>>>>>

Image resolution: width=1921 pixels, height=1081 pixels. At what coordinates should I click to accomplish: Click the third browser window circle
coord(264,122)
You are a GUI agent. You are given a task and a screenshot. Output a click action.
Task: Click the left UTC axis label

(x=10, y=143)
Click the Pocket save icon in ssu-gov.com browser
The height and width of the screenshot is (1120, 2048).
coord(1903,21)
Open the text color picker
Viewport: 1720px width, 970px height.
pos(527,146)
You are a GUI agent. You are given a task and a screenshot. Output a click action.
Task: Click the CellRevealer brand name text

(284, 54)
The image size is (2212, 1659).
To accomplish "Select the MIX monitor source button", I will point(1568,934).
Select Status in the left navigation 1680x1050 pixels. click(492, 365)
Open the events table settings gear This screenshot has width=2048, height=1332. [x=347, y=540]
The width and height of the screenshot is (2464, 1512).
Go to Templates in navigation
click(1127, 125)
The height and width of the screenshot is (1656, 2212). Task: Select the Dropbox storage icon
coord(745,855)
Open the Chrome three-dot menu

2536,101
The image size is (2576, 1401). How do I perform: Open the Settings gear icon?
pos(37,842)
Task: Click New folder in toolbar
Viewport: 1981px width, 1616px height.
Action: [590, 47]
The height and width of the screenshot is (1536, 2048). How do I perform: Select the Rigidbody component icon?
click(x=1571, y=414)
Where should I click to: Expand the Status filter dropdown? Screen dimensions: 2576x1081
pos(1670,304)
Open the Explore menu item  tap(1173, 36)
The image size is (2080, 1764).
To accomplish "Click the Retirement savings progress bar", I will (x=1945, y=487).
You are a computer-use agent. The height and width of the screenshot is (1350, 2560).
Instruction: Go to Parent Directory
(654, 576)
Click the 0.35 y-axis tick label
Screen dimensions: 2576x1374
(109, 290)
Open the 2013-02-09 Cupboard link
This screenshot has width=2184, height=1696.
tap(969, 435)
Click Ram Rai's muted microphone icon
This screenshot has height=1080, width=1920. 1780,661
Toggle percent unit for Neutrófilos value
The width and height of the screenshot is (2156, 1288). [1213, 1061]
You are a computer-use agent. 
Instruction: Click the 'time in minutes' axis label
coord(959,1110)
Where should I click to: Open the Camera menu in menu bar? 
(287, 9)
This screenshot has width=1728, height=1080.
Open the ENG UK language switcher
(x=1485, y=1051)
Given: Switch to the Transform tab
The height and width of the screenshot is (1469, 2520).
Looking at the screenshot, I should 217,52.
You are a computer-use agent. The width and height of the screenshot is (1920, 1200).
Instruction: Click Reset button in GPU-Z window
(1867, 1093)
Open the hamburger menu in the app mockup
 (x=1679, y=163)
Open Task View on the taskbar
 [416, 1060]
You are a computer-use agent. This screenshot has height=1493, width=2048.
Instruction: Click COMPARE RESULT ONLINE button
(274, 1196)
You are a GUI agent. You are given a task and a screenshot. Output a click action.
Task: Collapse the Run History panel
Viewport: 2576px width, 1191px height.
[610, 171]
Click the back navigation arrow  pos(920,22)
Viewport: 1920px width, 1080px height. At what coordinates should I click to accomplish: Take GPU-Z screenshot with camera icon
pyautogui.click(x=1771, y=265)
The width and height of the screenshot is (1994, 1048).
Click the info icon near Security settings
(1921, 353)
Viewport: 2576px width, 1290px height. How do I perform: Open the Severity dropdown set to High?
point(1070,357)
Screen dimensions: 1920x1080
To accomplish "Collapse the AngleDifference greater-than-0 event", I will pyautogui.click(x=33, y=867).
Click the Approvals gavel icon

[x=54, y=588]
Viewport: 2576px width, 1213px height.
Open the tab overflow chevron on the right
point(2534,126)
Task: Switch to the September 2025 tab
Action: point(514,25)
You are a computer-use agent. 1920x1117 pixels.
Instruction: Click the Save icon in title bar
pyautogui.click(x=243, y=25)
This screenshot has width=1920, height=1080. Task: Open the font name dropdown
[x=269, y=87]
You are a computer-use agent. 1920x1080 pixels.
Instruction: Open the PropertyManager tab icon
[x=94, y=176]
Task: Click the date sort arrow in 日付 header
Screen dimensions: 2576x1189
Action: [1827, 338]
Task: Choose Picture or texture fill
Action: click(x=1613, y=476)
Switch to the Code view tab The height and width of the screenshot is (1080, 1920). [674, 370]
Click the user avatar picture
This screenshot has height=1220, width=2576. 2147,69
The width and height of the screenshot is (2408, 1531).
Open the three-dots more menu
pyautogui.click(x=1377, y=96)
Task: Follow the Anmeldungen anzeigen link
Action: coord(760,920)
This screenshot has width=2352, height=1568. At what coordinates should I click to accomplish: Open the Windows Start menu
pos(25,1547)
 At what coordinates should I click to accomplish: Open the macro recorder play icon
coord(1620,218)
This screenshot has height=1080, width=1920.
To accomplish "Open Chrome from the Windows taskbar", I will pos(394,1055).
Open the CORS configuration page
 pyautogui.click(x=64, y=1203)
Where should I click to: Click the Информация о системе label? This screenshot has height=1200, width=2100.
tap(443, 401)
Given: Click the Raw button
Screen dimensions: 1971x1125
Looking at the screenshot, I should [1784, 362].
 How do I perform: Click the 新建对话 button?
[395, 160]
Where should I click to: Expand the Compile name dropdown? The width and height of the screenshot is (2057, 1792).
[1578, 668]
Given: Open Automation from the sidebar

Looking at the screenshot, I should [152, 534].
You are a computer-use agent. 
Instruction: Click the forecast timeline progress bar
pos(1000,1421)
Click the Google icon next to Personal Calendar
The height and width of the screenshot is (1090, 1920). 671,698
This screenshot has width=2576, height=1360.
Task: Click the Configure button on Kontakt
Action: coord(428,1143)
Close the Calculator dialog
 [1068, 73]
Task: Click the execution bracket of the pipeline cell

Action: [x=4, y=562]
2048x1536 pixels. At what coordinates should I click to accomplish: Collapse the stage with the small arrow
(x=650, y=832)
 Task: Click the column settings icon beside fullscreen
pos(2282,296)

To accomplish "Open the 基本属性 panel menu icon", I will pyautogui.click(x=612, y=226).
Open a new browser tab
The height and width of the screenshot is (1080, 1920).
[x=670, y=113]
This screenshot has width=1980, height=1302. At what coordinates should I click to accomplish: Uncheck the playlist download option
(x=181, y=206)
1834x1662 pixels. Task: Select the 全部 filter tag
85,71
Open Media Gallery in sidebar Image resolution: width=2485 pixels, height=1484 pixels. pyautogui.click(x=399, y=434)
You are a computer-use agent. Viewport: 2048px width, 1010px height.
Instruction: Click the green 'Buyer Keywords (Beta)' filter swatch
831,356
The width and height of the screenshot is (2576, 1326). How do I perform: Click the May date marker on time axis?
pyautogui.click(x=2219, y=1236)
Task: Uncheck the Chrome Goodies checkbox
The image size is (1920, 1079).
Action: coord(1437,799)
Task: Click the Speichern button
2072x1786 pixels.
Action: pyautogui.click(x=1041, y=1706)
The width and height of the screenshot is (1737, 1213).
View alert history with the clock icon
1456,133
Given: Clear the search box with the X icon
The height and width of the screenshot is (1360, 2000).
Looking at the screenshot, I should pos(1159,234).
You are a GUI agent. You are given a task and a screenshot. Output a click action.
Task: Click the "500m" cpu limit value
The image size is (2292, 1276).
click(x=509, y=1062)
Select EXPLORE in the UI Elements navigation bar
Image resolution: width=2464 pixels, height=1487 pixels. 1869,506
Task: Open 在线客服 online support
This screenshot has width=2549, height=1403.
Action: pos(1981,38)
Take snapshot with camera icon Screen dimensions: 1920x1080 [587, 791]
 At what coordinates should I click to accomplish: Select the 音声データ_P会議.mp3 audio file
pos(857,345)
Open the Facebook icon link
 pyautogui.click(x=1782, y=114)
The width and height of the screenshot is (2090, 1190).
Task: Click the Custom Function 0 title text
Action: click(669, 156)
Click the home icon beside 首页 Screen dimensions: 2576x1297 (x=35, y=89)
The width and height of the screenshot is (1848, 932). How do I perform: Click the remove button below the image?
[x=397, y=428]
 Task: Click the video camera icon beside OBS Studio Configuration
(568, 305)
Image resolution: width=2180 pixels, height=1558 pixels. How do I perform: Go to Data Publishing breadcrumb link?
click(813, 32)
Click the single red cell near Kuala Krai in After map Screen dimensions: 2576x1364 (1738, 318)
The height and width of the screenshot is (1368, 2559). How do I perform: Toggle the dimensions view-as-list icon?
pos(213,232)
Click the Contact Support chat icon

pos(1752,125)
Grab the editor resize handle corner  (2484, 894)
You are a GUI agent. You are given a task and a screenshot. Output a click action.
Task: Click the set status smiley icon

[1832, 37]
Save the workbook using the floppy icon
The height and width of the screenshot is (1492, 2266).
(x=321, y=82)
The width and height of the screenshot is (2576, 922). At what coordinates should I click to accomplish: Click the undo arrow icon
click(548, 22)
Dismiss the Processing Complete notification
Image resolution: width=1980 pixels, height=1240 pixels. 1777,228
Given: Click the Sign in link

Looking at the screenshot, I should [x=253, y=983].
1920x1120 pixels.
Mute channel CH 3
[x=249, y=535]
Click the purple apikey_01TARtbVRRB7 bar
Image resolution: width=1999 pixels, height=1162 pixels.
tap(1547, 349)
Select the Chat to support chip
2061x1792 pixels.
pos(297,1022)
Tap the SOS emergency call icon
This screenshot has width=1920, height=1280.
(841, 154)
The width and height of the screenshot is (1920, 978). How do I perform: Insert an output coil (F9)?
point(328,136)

<<<<<

Task description>
Could you return exactly the stretch of the data above that starts at the line with "cpu limit value" and ends at the line with "Take snapshot with", both lines included?

Task result>
Task: Click the "500m" cpu limit value
The image size is (2292, 1276).
click(x=509, y=1062)
Select EXPLORE in the UI Elements navigation bar
Image resolution: width=2464 pixels, height=1487 pixels. 1869,506
Task: Open 在线客服 online support
This screenshot has width=2549, height=1403.
Action: pos(1981,38)
Take snapshot with camera icon Screen dimensions: 1920x1080 [587, 791]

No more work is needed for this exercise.